The advent of genetic testing has significantly altered the knowledge base on spinocerebellar ataxias and has rapidly increased the pace of research into this class of diseases. Further work in the field of SCA should be directed to the understanding the progression of neurological changes, either on the macroscopic scale through atrophy or through histological examination and additional ways to predict, prevent, and treat symptoms to lead to better patient quality of life.

Treatment

Currently, there are no specific treatments for spinal cerebellar ataxias, thus therapy is aimed at treating the symptoms. Reduction of ataxia can be accomplished with acetazolamide, while the issue of balance can be addressed with a combination of walkers, canes, assisted devices, and physical therapy exercises that target core strength. Efforts should be made to increase the patient’s independence and quality of life. It is important to encourage healthy eating and weight loss to prevent obesity and subsequent mobility issues. Vestibular symptoms may be managed with medications such as diphenhydramine, gabapentin, and baclofen. 4-aminopyridine may treat nystagmus as well as vestibular symptoms. Dysarthria may be improved with speech therapy and communication devices. Patients should follow up annually with physiatrists and physical therapy for continual review of need for walking aids or home adaptations. Referrals for nutrition evaluation or feeding assessments as well as video esophagography should be done as needed. Sedative hypnotics and alcohol should be avoided as they can further decrease coordination and increase risk of falls [27].
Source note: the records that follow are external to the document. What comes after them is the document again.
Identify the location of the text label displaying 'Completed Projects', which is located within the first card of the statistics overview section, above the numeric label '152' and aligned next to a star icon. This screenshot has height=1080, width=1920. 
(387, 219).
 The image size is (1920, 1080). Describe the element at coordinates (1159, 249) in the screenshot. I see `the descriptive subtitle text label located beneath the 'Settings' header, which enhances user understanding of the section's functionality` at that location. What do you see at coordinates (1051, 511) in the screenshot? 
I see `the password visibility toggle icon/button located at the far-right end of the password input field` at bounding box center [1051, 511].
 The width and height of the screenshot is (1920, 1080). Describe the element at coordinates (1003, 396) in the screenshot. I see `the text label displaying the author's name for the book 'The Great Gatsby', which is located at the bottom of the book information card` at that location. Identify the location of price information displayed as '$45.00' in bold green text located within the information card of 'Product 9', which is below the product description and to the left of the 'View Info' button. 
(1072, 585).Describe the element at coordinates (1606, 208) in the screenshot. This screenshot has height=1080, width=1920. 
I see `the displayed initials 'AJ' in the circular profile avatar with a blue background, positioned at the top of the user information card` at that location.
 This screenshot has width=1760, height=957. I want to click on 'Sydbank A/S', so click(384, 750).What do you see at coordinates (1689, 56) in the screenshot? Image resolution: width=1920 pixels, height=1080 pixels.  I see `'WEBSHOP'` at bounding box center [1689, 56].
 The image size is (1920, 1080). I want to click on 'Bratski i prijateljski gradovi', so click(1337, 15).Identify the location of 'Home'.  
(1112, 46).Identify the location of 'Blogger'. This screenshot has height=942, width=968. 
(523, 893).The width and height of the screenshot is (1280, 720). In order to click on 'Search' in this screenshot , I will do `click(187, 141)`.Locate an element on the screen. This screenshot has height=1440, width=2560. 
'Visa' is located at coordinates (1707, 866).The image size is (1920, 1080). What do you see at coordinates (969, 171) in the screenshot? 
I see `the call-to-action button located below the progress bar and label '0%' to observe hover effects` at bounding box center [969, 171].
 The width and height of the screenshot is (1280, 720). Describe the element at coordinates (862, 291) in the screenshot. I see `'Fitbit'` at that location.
Research is ongoing on potential future treatment options involving RNAi. Using miRNA to knock out the CACNA1A gene in mice models has shown to cause death within weeks due to the loss of the calcium channel receptor required for cell nerve function. However, the CACNA1A gene has been shown to produce a second protein known as α1ACT, which enhances neuronal growth, while mutations lead to neuronal death. Using miRNA to knock out the mutated α1ACT gene has shown to prevent development of SCA6. This model maybe useful not only in curing SCA6 but other bicistronic genes in the future [33].